## Exercise goal:
Please copy the lines starting at the line that contains "has width=1024, height=768." and ending at the line that contains "Looking at the screenshot, I should [1392, 468].", including both of those lines.

## Extracted information:
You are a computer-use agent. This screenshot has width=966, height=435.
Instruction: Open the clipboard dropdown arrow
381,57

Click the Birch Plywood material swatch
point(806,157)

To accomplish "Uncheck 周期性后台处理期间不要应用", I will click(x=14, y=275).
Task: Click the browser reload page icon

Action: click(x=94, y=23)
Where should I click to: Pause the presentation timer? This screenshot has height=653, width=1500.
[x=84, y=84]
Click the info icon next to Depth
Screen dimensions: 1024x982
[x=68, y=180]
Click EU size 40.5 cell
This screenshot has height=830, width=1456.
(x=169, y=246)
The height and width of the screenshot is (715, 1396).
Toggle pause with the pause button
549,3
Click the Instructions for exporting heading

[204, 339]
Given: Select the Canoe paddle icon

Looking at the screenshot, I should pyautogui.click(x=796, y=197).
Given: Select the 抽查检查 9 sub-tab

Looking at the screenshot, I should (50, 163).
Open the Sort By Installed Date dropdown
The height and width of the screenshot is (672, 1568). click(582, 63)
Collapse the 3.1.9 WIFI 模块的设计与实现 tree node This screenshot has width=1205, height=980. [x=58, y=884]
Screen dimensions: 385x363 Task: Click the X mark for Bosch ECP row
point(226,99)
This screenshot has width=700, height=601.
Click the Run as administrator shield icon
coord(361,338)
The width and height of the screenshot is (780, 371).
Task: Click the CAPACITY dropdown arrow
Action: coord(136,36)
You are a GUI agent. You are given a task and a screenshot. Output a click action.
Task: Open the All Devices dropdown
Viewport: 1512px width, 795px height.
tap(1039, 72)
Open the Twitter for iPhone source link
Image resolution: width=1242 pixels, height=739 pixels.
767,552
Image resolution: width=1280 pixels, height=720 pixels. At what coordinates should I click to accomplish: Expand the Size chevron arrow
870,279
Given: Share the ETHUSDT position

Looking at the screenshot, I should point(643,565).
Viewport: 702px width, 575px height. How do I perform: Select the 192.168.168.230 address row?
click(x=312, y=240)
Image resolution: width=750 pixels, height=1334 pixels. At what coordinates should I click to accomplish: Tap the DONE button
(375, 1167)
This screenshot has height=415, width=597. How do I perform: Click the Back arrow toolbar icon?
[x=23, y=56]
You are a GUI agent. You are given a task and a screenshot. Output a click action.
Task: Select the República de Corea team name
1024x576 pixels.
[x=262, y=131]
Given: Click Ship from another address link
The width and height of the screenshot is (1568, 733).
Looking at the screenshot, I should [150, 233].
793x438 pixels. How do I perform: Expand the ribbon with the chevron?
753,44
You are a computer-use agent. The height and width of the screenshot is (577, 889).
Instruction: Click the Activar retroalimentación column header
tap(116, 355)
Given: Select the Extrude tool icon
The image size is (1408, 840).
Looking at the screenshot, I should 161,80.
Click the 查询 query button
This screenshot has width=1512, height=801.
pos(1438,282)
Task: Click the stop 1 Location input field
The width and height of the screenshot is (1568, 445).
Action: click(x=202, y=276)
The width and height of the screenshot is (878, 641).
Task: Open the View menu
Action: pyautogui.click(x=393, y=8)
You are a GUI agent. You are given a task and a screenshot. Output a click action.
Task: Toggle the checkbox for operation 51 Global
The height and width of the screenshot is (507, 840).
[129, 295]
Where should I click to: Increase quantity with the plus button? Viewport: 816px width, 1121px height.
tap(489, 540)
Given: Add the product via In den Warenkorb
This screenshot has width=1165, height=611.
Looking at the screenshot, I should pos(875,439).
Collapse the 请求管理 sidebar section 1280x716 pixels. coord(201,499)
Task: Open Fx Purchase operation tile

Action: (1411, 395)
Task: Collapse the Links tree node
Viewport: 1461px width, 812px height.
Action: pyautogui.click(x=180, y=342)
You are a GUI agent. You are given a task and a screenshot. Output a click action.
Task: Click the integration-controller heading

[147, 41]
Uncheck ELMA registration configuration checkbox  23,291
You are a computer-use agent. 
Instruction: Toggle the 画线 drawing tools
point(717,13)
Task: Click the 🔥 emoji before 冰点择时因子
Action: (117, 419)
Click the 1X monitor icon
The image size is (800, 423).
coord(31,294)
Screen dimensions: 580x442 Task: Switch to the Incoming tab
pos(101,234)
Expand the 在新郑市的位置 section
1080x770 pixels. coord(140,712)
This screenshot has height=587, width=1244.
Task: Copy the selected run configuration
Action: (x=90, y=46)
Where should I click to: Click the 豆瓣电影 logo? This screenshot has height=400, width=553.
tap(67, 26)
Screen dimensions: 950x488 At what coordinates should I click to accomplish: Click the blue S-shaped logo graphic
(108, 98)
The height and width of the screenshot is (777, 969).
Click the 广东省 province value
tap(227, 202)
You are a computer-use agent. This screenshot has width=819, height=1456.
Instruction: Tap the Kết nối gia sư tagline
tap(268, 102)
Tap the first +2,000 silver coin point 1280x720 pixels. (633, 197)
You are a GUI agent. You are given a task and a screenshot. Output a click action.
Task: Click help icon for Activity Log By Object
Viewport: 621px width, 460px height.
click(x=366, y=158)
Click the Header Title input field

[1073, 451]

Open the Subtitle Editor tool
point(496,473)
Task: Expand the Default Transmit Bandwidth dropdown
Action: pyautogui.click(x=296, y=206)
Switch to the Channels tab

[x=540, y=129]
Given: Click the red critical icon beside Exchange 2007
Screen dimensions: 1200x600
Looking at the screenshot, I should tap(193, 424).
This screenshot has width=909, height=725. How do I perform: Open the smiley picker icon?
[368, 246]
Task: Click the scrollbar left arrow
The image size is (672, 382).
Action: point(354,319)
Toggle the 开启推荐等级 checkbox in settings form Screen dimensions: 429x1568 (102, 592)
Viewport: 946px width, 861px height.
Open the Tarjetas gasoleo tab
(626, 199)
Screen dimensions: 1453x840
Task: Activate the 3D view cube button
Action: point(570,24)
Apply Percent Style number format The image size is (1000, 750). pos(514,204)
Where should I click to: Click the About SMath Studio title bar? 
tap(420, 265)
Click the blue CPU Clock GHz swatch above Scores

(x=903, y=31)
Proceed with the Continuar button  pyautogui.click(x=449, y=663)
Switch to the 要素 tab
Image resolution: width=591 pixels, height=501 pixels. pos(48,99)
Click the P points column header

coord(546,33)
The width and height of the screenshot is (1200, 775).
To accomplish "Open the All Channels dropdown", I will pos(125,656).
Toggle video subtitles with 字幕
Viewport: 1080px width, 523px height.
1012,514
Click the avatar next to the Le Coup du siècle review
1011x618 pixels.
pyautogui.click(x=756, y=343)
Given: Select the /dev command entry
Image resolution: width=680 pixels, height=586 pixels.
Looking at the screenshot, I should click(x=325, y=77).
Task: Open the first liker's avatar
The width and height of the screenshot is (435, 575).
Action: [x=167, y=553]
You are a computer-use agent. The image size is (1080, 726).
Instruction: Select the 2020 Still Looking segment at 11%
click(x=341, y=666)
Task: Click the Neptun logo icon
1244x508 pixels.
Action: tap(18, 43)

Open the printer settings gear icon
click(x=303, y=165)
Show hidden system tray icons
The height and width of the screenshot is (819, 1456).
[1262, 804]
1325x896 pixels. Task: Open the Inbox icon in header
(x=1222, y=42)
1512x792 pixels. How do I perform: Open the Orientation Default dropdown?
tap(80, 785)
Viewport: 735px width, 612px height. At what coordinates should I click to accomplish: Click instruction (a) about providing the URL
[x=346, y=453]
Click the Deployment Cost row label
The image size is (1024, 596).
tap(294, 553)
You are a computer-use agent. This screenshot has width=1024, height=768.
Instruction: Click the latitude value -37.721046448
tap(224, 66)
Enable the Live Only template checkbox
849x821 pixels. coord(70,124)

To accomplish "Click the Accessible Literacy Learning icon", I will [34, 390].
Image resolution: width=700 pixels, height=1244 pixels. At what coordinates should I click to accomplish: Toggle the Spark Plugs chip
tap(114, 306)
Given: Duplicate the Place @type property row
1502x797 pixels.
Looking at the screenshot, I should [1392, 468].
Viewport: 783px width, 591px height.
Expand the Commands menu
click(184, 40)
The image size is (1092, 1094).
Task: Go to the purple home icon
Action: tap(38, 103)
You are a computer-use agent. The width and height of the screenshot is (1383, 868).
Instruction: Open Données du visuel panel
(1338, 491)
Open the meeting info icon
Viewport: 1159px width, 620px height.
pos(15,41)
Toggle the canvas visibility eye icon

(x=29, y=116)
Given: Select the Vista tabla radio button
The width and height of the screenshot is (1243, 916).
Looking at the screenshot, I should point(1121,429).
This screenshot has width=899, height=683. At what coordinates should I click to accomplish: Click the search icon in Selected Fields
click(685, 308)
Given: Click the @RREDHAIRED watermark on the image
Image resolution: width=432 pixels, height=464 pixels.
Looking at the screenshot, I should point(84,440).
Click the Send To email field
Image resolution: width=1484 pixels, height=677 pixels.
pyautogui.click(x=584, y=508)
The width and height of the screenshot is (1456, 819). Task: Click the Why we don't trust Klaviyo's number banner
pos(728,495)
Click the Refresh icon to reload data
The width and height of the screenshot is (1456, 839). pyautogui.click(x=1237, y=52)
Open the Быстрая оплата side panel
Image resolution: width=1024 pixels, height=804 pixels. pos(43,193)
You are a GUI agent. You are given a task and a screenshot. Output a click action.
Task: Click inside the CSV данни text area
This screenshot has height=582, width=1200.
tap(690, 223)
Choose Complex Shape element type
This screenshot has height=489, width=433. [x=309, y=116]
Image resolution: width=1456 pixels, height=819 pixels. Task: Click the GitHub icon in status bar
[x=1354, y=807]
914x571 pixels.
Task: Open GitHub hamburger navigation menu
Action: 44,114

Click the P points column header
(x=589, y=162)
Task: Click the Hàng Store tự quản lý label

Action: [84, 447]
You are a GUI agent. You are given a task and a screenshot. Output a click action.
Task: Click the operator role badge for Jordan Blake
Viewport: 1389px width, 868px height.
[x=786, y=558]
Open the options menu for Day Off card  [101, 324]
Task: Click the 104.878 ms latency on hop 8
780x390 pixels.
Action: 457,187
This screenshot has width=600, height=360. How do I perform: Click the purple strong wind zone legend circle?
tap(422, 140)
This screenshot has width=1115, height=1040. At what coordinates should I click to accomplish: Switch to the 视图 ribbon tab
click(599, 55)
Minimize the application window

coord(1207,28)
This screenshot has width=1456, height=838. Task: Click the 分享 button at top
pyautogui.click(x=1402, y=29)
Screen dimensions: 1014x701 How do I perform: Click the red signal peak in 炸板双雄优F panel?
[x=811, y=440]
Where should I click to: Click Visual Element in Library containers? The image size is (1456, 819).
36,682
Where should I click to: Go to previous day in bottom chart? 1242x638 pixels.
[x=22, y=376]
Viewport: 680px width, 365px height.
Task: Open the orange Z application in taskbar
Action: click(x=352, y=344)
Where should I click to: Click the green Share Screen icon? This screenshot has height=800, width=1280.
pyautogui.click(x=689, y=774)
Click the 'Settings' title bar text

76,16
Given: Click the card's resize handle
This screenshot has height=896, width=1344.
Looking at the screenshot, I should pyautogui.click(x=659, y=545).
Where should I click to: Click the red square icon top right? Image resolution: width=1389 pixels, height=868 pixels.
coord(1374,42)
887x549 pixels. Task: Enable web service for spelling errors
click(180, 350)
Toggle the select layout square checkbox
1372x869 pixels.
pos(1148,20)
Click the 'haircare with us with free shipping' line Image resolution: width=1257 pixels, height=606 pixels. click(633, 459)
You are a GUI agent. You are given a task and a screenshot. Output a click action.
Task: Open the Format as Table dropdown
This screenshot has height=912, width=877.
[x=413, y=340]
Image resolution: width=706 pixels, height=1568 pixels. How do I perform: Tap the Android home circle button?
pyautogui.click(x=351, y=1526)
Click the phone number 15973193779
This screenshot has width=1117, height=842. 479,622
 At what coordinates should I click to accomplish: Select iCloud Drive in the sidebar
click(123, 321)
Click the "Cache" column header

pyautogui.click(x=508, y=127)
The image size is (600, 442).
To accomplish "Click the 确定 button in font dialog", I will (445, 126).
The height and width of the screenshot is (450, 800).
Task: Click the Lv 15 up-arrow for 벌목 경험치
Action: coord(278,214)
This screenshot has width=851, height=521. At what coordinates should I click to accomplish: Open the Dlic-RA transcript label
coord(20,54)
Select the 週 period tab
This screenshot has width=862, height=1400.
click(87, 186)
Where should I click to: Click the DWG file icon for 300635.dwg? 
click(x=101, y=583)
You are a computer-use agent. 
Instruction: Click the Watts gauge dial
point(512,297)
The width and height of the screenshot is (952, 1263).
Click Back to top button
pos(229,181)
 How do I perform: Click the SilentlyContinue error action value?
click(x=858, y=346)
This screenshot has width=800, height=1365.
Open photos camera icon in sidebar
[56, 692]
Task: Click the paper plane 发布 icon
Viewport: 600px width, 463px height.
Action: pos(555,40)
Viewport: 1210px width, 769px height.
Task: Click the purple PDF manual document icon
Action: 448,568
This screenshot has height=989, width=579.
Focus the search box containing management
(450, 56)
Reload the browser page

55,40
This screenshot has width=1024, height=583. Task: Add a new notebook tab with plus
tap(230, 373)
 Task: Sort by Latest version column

## The output:
You are a computer-use agent. This screenshot has width=1024, height=768.
Instruction: Click the latitude value -37.721046448
tap(224, 66)
Enable the Live Only template checkbox
849x821 pixels. coord(70,124)

To accomplish "Click the Accessible Literacy Learning icon", I will [34, 390].
Image resolution: width=700 pixels, height=1244 pixels. At what coordinates should I click to accomplish: Toggle the Spark Plugs chip
tap(114, 306)
Given: Duplicate the Place @type property row
1502x797 pixels.
Looking at the screenshot, I should [1392, 468].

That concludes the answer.